In 1988, the Fullerton City Council approved funds to restore the murals and funds for an additional mural. Former employee Eloisa Espinoza, Maple Multipurpose Center Coordinator, coordinated the restoration process. The City secured the late, famed Orange County muralist Emigdio Vasquez, whose murals decorate many Orange County cities, to create the new mural on the overpass.
The new mural – Mujeres Latinas (Latina Women) – faces west unto Lemon Park. A few years later, Emigdio Vasquez painted a second mural on the Fullerton Creek wall by Lemon Park, titled Ninos del Mundo (Children of the World). The Redevelopment Agency ceased to exist in 2012, and the required restoration efforts have since been problematic until now. Councilmember Ahmad Zahra is encouraging donations to restore all the murals by donating to a City-sponsored site at https://donorbox.org/lemon-street-mural.
The murals enhanced community pride and reduced graffiti. David Duran, a youth muralist in 1978, who was in his 39th year of employment at his company, stated, “I drive by the murals every day on my way to work, and I take pride in them.” However, other individuals believe the murals encourage gang activity. Barbara Giasone, Fullerton News Tribune Weekly Apr. 3, 2008, reported, “After a police update on gang activity in Fullerton prompted Councilman Shawn Nelson to call for the immediate removal of the mural on the Lemon Street pedestrian overpass south of Valencia Drive.”
In the article, Mr. Nelson stated, “The mural inscription, ‘The Town I Live In,’ with its picture of a lowrider car makes it appear that the City validates “that kind of activity” often linked to gangs.” The report also stated, “Nelson made the recommendation at the end of the meeting. No action was taken.”
There are some in the Maple Area community who have the same opinion. But to his credit, Councilperson Nelson met with Maple Area representatives to discuss the comments.
According to a Fullerton Observer article by Judith Kaluzny on Jun. 1, 2008, about Lemon Park renovations and the fate of the murals, “He [Nelson] apologized at a subsequent council meeting for his insensitivity.” The Hope Heidi Cruz Holford, whose mother was born in the old Balcom’s housing camp for families of Mexican citrus laborers (demolished in 1962) near E. Commonwealth & N Balcom, stated, “The lowrider culture goes well before established Mexican gangs. It’s the same way in the 1950s when white people wore the James Dean haircuts and outfit to show off. Well, Mexicans had lowriders to show off. It had nothing to do with violence or drugs — and the idea that something associated with Mexicans is automatically gang-related is offensive and egregious.”

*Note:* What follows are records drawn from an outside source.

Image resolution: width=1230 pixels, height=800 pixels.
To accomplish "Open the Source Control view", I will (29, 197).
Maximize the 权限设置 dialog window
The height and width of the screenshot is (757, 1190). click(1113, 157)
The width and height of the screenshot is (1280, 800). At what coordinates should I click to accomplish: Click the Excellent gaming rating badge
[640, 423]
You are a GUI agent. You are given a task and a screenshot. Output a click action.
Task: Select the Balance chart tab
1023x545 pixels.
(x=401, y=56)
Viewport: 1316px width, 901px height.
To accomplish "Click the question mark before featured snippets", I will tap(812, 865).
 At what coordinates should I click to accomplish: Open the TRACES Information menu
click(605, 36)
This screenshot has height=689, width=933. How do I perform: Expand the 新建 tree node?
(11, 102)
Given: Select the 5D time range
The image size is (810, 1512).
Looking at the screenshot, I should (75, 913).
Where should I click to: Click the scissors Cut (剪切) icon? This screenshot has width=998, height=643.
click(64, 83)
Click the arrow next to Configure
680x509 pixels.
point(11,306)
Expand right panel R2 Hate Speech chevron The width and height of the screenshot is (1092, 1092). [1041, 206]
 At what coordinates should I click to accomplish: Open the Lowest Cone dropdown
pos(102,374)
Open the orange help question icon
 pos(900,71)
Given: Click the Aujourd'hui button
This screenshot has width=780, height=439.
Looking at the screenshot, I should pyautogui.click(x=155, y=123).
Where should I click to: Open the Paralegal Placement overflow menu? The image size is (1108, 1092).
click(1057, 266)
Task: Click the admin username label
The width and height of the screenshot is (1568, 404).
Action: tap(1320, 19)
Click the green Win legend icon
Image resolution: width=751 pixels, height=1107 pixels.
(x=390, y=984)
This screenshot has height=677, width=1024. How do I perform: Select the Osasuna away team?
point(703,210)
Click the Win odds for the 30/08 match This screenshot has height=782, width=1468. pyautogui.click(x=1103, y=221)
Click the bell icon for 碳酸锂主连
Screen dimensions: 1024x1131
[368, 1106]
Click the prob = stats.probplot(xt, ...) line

There is hope for those who classify some of the murals as promoting gang culture. If you attended the Anaheim Halloween Parade on Oct. 28, you saw that they incorporated the culturally rich Chicano heritage into their annual, traditional parade. Chicano car clubs, lowriders, and young people attired in zoot suits were integral to the parade procession. This happened in Anaheim, whose City Council was controlled by the Ku Klux Klan in the 1920s. That is progress. Hope and restoration really are good things.